Foreign Policy wrote it better but essentially came to the same conclusion I did that President Bush left Obama a win in Iraq and made his exit decision immensely easier.
Obama lost a great opportunity to put Hope and Change (TM) into action by giving credit where it was due but couldn't bring himself to do so:
Obama could have caveated this to death -- "I opposed Bush's decision to begin this war, I opposed how he sold it to America, I opposed the way he prosecuted it," etc. But he could have recognized that Bush's decision to change strategies in 2007 is in large part why the security situation in Iraq has turned around more than anyone could have hoped, why we can now begin drawing down our forces with a good measure of confidence, and why our troops now feel more and more that their sacrifice is worth it.

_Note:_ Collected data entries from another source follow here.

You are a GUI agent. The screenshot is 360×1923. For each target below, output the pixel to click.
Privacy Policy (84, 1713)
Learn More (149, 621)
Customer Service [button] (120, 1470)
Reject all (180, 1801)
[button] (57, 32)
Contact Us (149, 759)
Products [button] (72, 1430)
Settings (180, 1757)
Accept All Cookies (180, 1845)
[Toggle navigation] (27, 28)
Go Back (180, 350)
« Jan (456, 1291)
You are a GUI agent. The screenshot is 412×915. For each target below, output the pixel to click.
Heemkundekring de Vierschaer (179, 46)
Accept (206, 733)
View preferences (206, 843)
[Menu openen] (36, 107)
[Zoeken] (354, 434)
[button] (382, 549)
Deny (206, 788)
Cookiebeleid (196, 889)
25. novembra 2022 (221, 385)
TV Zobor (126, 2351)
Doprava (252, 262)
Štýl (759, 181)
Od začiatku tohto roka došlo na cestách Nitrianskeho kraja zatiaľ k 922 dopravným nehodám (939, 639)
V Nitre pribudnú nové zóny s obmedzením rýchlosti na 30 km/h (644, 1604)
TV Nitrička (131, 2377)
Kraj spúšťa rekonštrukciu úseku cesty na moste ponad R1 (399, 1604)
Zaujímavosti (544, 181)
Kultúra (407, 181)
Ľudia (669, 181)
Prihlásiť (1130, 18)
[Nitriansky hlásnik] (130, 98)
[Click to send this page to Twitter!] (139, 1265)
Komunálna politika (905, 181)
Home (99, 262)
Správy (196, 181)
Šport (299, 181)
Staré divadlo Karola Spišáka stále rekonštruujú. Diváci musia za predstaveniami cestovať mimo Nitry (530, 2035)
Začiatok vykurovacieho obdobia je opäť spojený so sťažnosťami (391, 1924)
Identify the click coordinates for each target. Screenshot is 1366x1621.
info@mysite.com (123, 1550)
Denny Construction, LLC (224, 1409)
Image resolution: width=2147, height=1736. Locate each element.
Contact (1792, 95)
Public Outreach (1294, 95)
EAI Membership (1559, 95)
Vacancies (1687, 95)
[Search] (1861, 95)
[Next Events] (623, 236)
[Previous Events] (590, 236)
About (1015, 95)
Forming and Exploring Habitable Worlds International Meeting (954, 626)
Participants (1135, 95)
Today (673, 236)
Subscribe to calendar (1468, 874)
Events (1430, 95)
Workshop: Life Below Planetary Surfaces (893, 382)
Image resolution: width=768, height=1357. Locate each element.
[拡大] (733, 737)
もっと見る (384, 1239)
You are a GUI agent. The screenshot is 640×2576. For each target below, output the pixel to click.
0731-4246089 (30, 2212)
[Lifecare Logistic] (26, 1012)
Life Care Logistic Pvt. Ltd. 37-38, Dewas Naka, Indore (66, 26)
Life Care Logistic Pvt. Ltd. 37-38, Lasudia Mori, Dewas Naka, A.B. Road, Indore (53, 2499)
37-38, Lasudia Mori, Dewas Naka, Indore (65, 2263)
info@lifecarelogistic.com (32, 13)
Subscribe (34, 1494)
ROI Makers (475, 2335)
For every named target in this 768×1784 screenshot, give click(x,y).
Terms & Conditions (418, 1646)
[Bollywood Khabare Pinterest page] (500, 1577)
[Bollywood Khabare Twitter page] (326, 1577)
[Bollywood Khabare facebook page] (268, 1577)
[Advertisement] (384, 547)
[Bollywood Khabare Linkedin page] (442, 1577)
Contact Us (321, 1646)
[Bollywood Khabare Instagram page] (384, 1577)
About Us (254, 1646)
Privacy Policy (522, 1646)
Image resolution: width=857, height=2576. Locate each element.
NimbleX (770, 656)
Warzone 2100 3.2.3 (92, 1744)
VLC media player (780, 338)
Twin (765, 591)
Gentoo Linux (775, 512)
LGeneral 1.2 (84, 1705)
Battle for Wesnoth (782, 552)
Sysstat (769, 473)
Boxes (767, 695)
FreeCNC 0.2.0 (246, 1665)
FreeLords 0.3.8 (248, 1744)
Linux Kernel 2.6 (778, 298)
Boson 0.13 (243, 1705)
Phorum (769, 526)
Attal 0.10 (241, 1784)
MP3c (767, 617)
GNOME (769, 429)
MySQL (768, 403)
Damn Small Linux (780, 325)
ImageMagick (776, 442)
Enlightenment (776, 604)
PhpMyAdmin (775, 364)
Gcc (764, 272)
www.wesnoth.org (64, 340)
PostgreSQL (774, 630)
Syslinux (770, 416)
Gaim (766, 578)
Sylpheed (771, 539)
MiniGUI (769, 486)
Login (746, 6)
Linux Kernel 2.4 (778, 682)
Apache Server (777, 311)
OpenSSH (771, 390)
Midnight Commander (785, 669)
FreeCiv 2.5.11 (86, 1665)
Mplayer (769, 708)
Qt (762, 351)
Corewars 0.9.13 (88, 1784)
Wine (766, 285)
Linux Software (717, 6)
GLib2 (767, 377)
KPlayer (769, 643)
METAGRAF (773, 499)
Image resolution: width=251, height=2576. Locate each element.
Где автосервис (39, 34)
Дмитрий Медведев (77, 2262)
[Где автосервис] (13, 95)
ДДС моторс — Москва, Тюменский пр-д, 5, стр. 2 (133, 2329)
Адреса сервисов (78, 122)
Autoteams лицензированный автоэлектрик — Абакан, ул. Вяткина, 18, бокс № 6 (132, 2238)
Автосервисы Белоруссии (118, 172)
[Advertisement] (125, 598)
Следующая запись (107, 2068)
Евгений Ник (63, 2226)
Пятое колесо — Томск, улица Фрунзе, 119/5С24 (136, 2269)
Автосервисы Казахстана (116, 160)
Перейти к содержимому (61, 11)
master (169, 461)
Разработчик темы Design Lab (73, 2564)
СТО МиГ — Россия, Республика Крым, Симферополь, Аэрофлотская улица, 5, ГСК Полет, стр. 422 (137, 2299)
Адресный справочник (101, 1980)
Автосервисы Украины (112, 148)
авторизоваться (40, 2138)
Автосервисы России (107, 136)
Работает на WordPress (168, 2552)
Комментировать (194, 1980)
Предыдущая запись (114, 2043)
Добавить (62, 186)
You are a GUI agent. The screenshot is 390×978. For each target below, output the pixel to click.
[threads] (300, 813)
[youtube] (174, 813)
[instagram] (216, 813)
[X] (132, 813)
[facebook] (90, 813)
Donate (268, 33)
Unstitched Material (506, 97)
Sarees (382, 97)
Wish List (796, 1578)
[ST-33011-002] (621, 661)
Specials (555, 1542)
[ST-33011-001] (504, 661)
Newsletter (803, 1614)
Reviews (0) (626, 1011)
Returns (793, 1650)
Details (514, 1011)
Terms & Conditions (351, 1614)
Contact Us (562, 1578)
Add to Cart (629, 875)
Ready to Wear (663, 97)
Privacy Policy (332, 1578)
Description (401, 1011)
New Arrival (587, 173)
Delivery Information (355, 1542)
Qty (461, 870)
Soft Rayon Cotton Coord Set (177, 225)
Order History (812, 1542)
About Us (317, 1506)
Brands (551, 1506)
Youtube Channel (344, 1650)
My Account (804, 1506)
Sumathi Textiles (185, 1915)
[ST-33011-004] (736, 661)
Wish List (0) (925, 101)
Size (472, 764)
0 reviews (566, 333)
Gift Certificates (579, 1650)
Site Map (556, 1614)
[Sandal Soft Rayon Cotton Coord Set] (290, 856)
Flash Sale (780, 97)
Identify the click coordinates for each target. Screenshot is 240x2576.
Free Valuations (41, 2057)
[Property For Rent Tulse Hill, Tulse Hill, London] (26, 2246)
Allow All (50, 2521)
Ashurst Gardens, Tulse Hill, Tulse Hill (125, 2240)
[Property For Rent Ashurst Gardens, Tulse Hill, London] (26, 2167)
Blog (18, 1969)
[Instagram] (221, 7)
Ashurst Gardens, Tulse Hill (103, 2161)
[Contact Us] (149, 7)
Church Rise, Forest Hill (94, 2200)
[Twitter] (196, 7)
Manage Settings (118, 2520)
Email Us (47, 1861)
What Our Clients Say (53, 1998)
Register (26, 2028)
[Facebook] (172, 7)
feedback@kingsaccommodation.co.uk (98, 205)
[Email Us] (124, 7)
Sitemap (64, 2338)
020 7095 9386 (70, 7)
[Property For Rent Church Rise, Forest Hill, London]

Not only would this have been magnanimous, it would have been smart politics. It would have acknowledged the bipartisanship that underlies the decision to begin bringing our troops home by drawing an important line of continuity through our Iraq efforts of the past two years. It would have disarmed Obama's more hawkish critics on Iraq by conceding their point on the surge and turning it into an argument for the drawdown, which it is. And it would have shown Republicans that Obama is committed not just to a bipartisanship of style but of substance -- not just being willing to recognize when the other side has valid points, but actually incorporating them into one's own thinking.